EXERCISE DESCRIPTION:
In the listing below, find each line with the string "computer" and return it.

DATASET:
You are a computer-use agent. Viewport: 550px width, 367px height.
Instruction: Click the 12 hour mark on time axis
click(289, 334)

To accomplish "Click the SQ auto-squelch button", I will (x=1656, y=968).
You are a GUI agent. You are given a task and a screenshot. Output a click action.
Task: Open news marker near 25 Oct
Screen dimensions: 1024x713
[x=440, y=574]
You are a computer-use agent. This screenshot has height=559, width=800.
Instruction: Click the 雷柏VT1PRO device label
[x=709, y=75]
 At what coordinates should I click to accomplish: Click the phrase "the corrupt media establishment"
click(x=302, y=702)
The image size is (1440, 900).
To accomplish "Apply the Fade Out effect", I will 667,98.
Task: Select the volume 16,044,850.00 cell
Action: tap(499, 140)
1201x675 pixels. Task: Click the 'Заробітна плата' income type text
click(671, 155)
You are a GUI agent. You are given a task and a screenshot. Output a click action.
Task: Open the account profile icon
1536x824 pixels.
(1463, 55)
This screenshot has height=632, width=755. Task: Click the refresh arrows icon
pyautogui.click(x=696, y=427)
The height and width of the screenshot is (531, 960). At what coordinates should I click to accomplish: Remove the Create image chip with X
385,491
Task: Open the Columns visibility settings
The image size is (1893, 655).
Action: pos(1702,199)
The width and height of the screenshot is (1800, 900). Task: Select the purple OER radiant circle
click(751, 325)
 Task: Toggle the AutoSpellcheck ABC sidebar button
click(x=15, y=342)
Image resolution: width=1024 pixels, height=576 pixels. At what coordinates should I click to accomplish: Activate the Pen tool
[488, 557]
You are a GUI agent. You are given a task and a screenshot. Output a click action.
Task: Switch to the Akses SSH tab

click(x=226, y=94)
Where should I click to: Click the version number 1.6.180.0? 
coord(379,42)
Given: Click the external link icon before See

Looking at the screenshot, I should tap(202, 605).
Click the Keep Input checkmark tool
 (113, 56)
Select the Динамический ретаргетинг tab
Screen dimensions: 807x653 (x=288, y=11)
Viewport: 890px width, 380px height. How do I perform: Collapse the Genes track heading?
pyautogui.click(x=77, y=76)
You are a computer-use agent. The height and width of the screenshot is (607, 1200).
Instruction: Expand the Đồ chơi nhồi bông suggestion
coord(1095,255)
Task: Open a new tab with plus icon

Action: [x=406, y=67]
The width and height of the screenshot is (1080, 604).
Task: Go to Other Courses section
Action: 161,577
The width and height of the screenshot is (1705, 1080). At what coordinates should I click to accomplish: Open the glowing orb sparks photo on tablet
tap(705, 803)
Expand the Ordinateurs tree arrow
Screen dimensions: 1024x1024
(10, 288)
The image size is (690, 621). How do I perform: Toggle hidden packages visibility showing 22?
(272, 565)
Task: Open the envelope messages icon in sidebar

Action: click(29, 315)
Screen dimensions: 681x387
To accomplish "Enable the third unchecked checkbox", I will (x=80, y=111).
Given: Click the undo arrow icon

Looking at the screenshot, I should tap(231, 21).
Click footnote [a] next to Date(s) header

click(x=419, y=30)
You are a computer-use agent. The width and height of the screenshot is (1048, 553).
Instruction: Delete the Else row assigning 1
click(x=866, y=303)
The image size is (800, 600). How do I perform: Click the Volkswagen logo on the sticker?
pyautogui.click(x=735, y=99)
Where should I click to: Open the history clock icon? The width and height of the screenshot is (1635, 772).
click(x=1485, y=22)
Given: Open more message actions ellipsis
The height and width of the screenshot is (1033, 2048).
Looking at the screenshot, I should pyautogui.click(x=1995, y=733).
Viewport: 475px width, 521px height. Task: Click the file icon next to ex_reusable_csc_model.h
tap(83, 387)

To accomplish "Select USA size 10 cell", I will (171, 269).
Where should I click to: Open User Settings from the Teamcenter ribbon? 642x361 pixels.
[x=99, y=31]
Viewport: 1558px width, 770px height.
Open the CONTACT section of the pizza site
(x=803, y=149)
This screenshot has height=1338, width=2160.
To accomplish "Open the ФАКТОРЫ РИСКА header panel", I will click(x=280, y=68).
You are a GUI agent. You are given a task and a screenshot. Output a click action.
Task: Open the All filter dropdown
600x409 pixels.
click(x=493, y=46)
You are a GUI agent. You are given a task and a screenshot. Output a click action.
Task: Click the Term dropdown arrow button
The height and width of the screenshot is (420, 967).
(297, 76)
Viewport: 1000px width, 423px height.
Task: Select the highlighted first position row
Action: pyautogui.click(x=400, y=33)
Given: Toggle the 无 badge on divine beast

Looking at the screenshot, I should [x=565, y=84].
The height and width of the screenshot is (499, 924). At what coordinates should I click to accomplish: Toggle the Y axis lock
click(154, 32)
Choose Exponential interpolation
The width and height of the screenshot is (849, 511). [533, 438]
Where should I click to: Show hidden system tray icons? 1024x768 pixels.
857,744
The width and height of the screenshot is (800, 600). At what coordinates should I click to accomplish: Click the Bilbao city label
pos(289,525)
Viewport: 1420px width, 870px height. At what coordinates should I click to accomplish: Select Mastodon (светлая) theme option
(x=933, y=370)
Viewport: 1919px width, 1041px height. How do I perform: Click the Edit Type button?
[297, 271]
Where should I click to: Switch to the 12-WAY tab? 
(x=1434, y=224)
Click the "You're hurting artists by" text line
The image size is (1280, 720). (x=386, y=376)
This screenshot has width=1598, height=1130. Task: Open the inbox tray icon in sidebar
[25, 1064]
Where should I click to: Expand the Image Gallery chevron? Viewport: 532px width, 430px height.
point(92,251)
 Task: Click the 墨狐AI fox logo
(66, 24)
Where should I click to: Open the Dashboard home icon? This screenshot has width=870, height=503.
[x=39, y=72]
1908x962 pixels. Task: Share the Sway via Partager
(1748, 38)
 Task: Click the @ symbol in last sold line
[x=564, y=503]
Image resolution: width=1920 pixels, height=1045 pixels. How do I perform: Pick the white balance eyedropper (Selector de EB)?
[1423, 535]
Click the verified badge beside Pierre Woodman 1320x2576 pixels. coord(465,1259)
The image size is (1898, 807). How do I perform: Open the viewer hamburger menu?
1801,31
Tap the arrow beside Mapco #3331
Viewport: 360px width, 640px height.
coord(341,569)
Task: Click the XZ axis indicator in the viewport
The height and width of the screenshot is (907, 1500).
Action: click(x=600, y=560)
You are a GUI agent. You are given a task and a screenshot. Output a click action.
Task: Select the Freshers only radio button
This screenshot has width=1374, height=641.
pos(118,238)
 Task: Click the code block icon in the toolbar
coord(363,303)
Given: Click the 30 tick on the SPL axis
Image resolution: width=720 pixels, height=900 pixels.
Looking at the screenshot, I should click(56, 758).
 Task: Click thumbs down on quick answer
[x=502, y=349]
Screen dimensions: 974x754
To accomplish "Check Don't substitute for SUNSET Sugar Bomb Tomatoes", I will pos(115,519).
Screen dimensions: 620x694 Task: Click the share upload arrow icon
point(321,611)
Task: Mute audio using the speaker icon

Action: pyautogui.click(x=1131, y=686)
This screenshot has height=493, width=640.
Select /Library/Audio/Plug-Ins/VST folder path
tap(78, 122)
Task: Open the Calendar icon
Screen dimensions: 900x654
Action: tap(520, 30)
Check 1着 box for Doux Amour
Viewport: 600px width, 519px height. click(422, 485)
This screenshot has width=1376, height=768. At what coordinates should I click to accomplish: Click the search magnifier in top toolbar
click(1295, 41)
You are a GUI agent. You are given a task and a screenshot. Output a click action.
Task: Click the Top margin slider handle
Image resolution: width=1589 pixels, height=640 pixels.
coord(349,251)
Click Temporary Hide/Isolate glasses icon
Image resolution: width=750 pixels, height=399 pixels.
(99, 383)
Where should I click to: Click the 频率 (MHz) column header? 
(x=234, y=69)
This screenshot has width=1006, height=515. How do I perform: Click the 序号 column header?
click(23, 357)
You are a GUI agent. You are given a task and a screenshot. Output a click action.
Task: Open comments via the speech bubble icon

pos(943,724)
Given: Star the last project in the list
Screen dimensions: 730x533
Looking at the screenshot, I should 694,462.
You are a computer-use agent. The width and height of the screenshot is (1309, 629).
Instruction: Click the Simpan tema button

PROBLEM SOLUTION:
You are a computer-use agent. Viewport: 550px width, 367px height.
You are a computer-use agent. This screenshot has height=559, width=800.
You are a computer-use agent. The height and width of the screenshot is (607, 1200).
You are a computer-use agent. The width and height of the screenshot is (1048, 553).
You are a computer-use agent. The width and height of the screenshot is (1309, 629).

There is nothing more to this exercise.